Zum einen geht es darum, dem Partner dabei zuzusehen, wie er sich erleichtert, bzw. sich einer ‚goldenen Dusche‘ zu unterziehen und anpinkeln zu lassen. Der intensivste Part beim Fetisch des Natursektes ist es, den Urin des Partners zu trinken – am Besten direkt und frisch von der ‚Quelle‘.
Eine andere Spielart der Exkrementophilie ist die Praktik des „Kaviars“. In Fachkreisen nennt man diese Vorgehensweise auch Scat Sex, Wissenschaftler hingegen bezeichnen es als Koprophilie oder Kopropraxis. Auch hier gibt’s die drei oben genannten Ausprägungen – der einzige Unterschied ist, dass es sich dabei um das „große Geschäft“ handelt.
Bei sexuellen Praktiken mit den Füßen wird zwischen footjob „Fußarbeit“ (Reizung mit dem ganzen Fuß), toejob „Zehenarbeit“ (Reizung nur mit den Zehen) und shoejob „Schuharbeit“ (Stimulation mit Schuhen) unterschieden.
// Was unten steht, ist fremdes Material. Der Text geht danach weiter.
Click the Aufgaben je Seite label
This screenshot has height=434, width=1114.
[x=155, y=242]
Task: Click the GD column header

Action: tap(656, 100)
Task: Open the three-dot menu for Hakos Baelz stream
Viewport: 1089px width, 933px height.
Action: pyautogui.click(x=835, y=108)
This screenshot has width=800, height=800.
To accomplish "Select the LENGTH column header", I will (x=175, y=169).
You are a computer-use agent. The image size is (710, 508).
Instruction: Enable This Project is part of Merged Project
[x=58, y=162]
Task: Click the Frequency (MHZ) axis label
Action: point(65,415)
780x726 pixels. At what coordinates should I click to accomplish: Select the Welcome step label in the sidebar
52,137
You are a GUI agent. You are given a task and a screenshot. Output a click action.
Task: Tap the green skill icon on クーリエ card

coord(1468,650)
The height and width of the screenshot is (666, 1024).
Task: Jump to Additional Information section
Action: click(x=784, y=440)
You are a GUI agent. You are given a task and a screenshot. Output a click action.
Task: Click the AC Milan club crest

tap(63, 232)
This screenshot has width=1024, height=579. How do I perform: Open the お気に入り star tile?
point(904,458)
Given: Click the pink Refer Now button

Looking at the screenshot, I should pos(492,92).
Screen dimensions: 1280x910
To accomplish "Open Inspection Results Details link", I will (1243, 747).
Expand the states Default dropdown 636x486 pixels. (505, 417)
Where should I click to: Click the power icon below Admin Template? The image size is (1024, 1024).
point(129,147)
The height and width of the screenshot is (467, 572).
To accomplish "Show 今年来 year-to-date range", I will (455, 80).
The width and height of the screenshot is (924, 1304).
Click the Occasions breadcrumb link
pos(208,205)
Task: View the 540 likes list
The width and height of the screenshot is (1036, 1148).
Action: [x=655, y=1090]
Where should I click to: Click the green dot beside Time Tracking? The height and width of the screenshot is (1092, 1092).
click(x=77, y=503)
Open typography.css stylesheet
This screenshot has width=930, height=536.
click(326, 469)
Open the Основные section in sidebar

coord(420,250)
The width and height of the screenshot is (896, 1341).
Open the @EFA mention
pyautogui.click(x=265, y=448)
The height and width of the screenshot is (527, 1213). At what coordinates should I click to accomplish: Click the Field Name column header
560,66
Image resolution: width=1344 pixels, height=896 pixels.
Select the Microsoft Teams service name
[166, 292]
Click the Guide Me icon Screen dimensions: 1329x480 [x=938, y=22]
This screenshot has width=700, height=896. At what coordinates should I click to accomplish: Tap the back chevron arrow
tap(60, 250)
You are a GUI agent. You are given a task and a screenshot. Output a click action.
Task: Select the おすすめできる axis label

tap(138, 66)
Im BDSM-Bereich bezeichnen sich Anhänger des Fuß-Fetisch als Fußsklaven und Fußdiener. Auch hier gilt: erlaubt ist, was beiden gefällt – ob Trampling oder Fußkitzler, probieren Sie es doch aus!
Fazit
Allgemein gültige sexuelle Tabus gibt’s nicht mehr – lediglich dort, wo der Gesetzgeber Grenzen setzt, ist Schluss! Ansonsten gilt: es ist erlaubt, was – beiden, bzw. allen Beteiligten – gefällt!
Ein Fetisch, der zwanghafte Züge annimmt, und nicht von beiden Partnern ‚gelebt‘ und ‚geliebt‘ wird, kann allerdings die Lebensqualität der Betroffenen massiv beeinträchtigen. Nicht jeder will jedes Tabu brechen! Wenn aber alle Beteiligten glücklich sind – warum nicht? Reden Sie mit Ihrem Partner über Ihre Wünsche, und testen Sie aus, was möglich ist. Probieren Sie’s – vielleicht finden Sie ja an Sexpraktiken Freude, die Sie bisher noch gar nicht in Erwägung gezogen haben. Aber sagen Sie auch ‚Stopp‘, wenn Ihnen etwas nicht gefällt.
Umgekehrt gilt natürlich auch: Sie müssen auch ein ‚Nein‘ Ihres Partners akzeptieren, wenn Sie mit Ihren Wünschen die Grenzen des anderen überschreiten. Alles ist erlaubt, aber nicht jeder muss alles mögen! Und ein ‚Nein‘ ist ein Nein‘ und meint ein ‚Nein‘. Und falls das ‚Nein‘ bei Ihren sexuellen Spielchen eigentlich ein ‚Ja‘ meint, dann machen Sie sich bitte ein anderes Code-Wort aus, um dem Partner ein ‚Stopp‘ zu signalisieren.
Wenn klare Regeln definiert sind, steht dem sexuellen Vergnügen in allen Ausprägungen nichts mehr im Wege. Sexuelle Tabus gelten, wenn Sie sie definieren. Alles ist erlaubt, aber nichts ‚muss‘. Und das Wichtigste zum Schluss: Schützen sie sich! Sex mit unbekannten oder wechselnden Partnern ist gefährlich! Kondome sind Pflicht!